Im Fall der Windreich-Insolvenz hat in Stuttgart der Prozess begonnen. Foto: dpa

Mit Millionensummen verkalkuliert oder von Gegnern mit Absicht ruiniert? Im Fall der Windreich-Insolvenz hat in Stuttgart der Prozess begonnen. Die Anklage wittert Betrug und Trickserei, Firmengründer Balz eine Verschwörung.

Stuttgart - Aktenberge, acht Angeklagte und fast 20 Anwälte - mit dem Prozess zur Insolvenz des Windpark-Projektentwicklers Windreich vor knapp sechs Jahren hat am Landgericht Stuttgart eine voraussichtlich monatelange Spurensuche begonnen. In dem Verfahren, das am Mittwoch losging, ist so ziemlich alles strittig.

Die Staatsanwaltschaft ist überzeugt, dass die Firmengruppe aus dem kleinen Ort Wolfschlugen nicht weit von Stuttgart schon im Frühjahr 2012 zahlungsunfähig war und Gründer Willi Balz, der Hauptangeklagte, das wusste und mehr als ein Jahr lang vertuscht hat. Sie wirft ihm neben Insolvenzverschleppung unter anderem auch Betrug, unrichtige Darstellung in den Bilanzen und Insiderhandel vor. Balz selbst bestreitet die Vorwürfe vehement und sieht sich als Opfer einer Verschwörung von Gegnern der Energiewende. „Windreich war weder zahlungsunfähig noch überschuldet“, sagte sein Anwalt Alexander Schork in seinem Eröffnungsstatement.

Windreich plante und entwickelte Windparks vor allem auf hoher See, beschaffte Genehmigungen und organisierte den Bau, um die Projekte dann an Investoren zu verkaufen - ein risikoreiches Geschäft mit Millionensummen, für das Balz teils mit Hilfe seiner sieben Mitangeklagten über die Jahre ein kompliziertes Firmengeflecht aufgebaut hatte.
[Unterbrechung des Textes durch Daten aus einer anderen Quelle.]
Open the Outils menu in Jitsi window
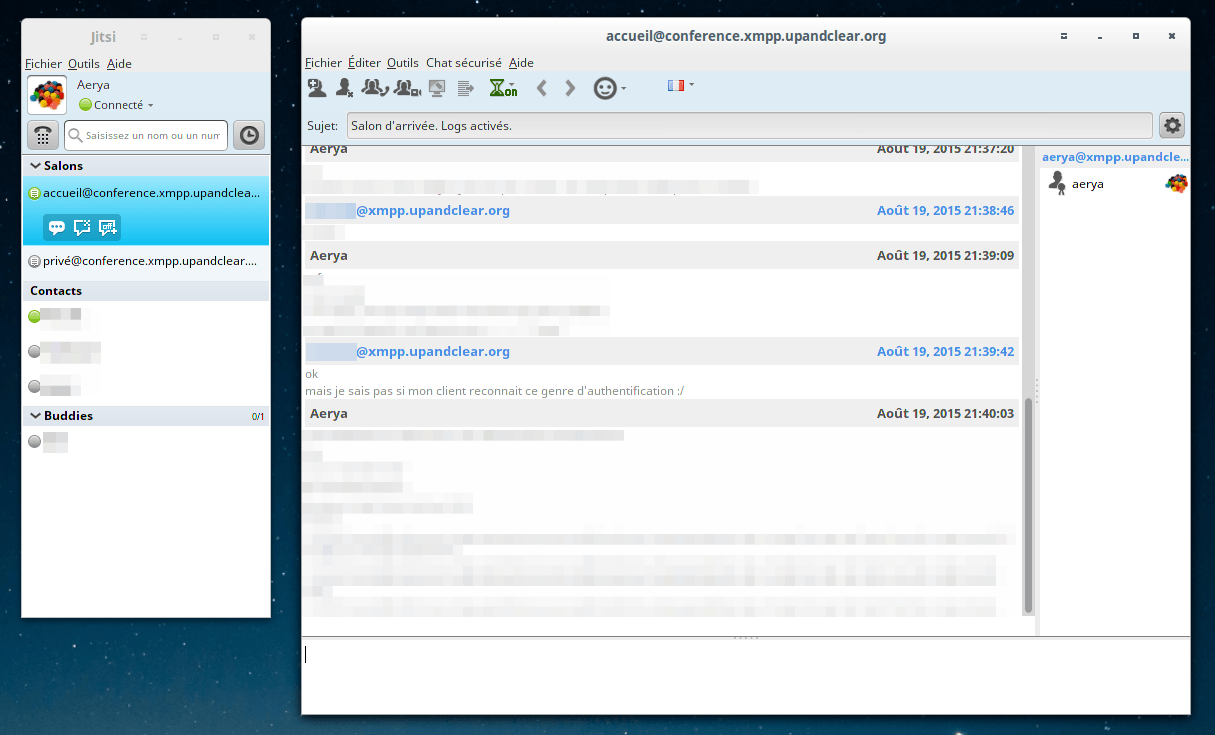This screenshot has width=1215, height=735. coord(84,64)
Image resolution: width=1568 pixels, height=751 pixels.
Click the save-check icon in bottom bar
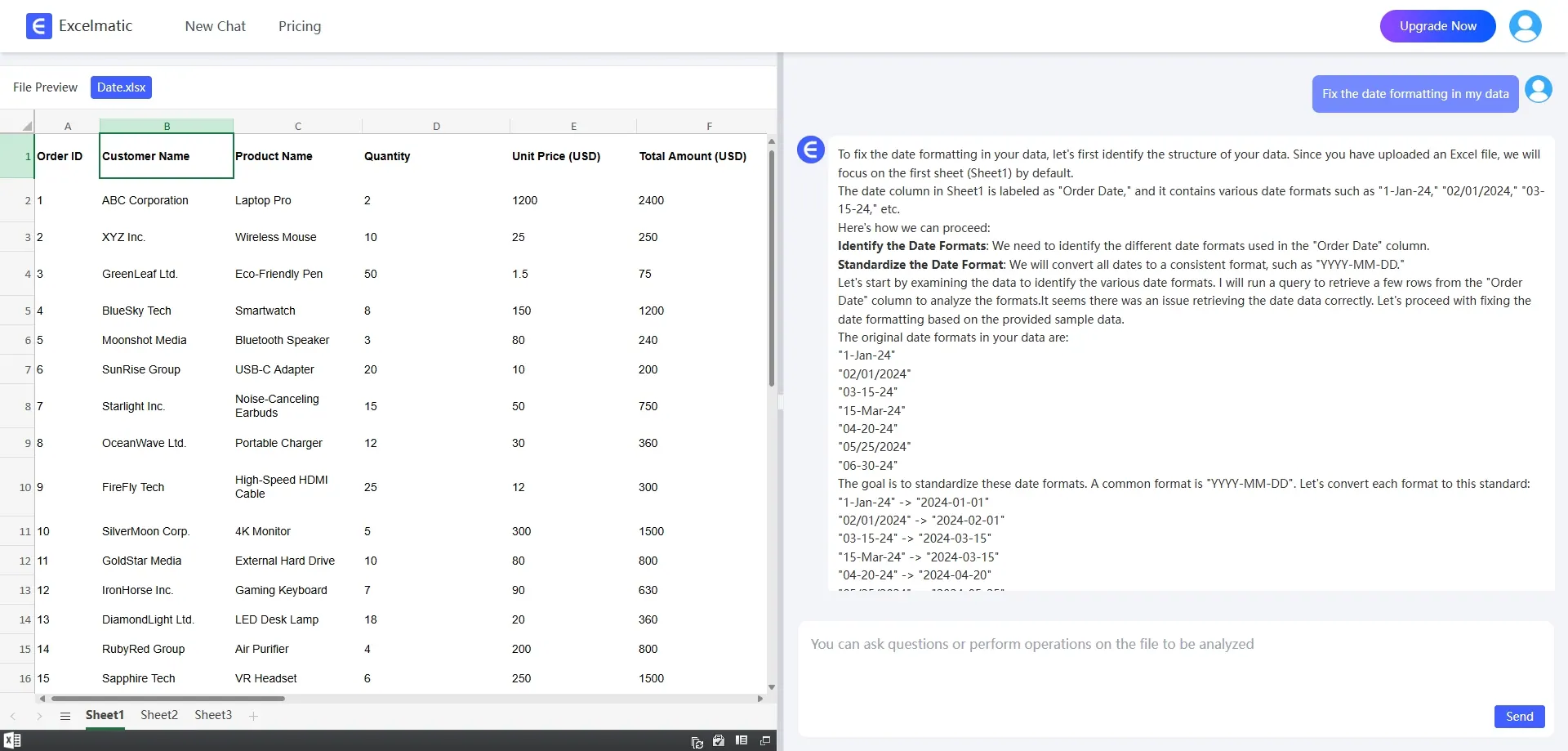click(719, 740)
Schon im Herbst 2011 habe die Insolvenz gedroht, spätestens Ende April 2012 sei Windreich tatsächlich zahlungsunfähig gewesen, heißt es in der am Mittwoch über mehrere Stunden verlesenen Anklageschrift. Erst im September 2013 aber sei die Insolvenz angemeldet worden.
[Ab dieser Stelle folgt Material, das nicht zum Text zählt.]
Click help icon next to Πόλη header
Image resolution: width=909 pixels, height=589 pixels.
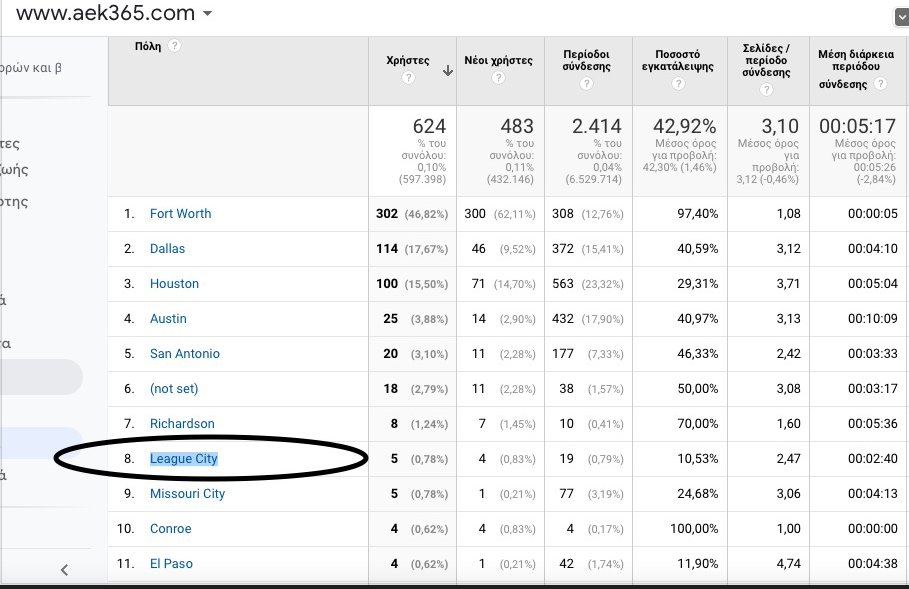(175, 46)
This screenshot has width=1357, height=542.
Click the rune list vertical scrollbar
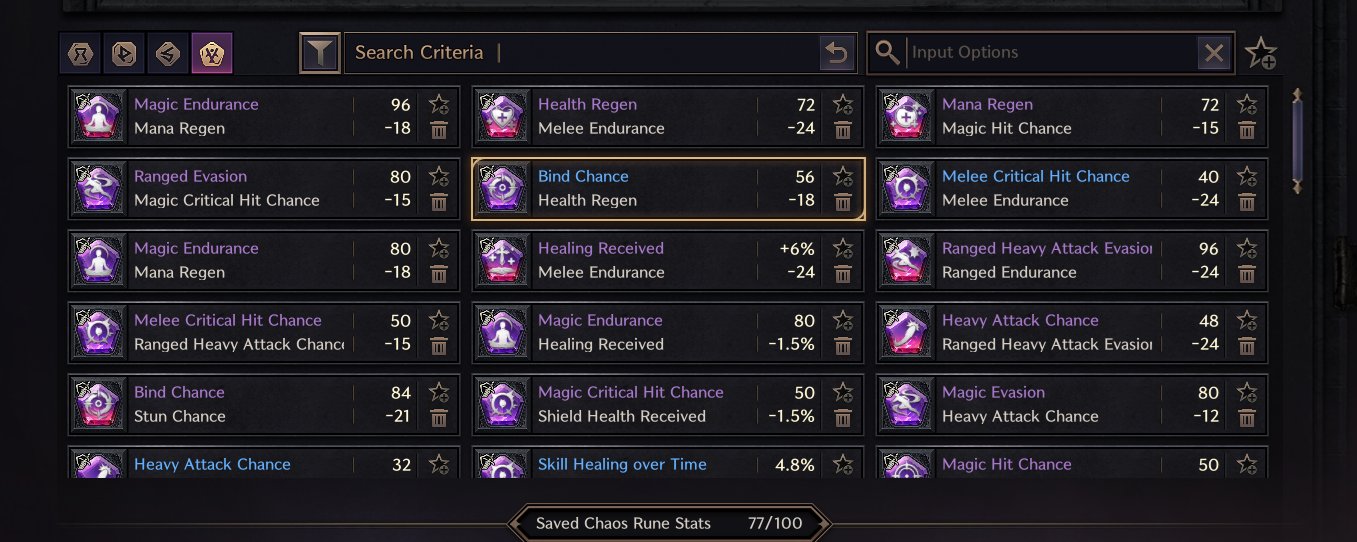coord(1298,140)
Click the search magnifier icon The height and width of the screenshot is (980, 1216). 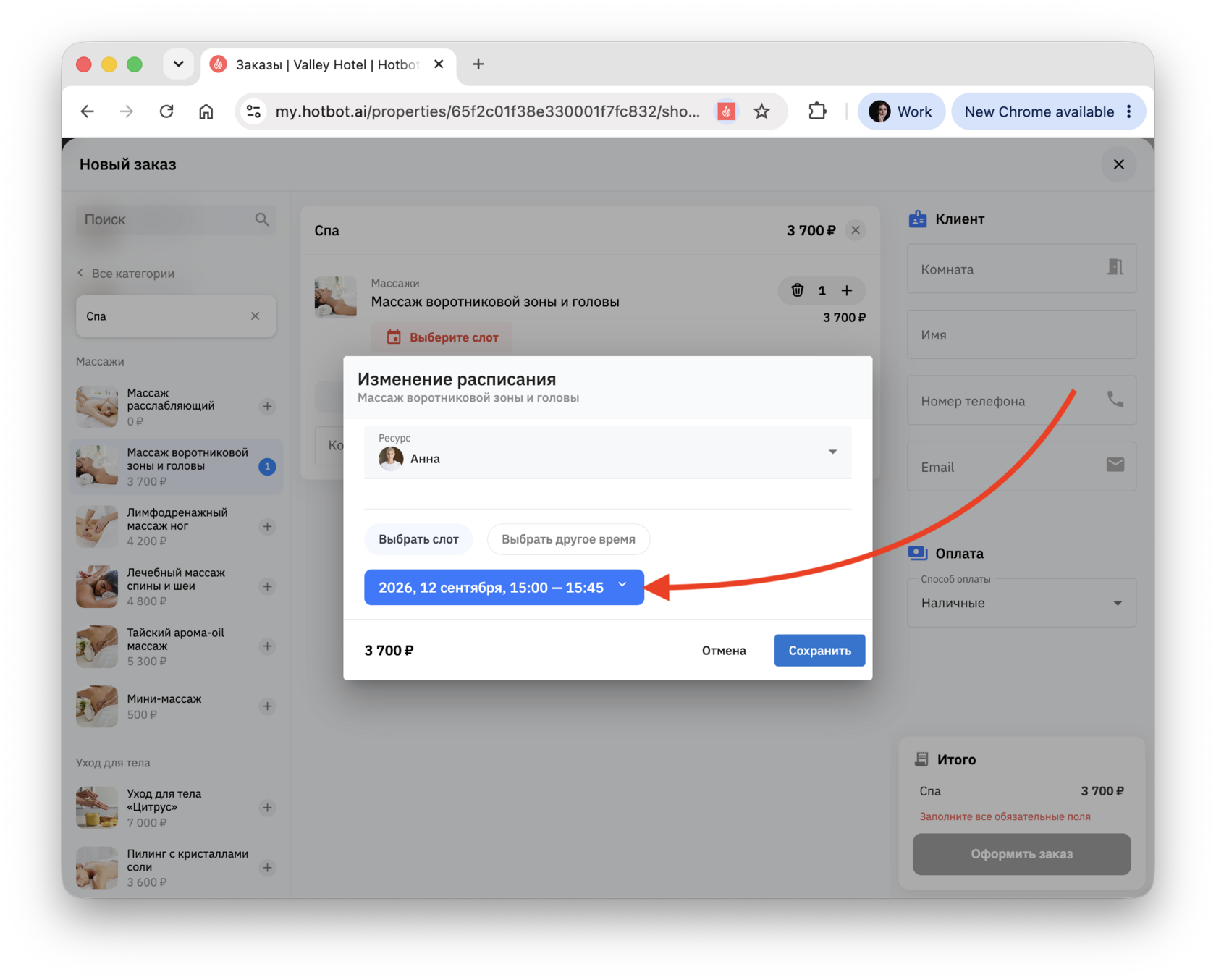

Auch ein Wirtschaftsprüfer angeklagt

Bis dahin, so die Vertreter der Staatsanwaltschaft, hätten Balz und seine Vorstandskollegen mit falschen Darstellungen in der Bilanz dafür gesorgt, dass Banken und Geschäftspartner nichts merken. So seien Verträge geschlossen worden, obwohl klar gewesen sei, dass Windreich selbst oder die Tochterfirmen die vereinbarten Leistungen gar nicht hätten bezahlen können. Für Kredite seien die geschönten Bilanzen und gar nicht existierende Sicherheiten vorgelegt worden.
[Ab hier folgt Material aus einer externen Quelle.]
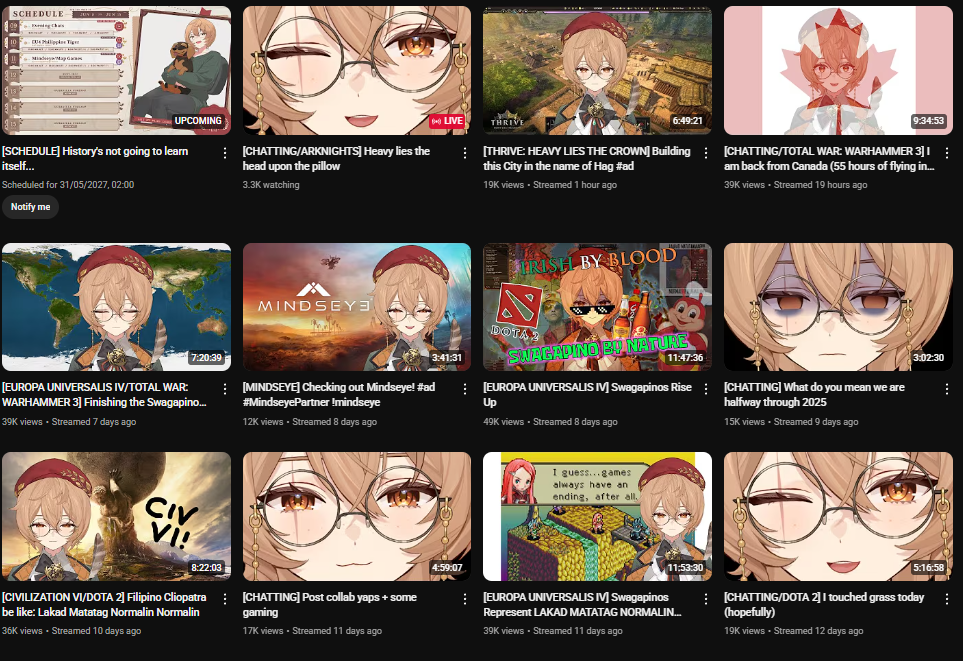
Task: Open the more-actions menu for Swagapinos Rise Up
Action: tap(706, 389)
Mitangeklagt ist auch ein Wirtschaftsprüfer, der die illegalen Geschäfte unterstützt und gedeckt haben soll. Außerdem sitzt zusammen mit Balz auch der baden-württembergische Ex-Wirtschaftsminister Walter Döring auf der Anklagebank, der nach seiner politischen Karriere eine Zeit lang im Vorstand von Windreich war. Er bestreitet die Vorwürfe „energisch und mit Nachdruck“, wie er sagte. Sein Anwalt Thomas Richter kritisierte, angesichts der Tatsache, dass es in Dörings Fall der mutmaßlichen Insolvenzverschleppung um einen Zeitraum von gerade einmal vier Wochen gehe, sei die Anklage völlig überzogen. Er warf der Staatsanwaltschaft zudem schwere handwerkliche Fehler und eine völlige Fehleinschätzung der wirtschaftlichen Lage bei Windreich vor.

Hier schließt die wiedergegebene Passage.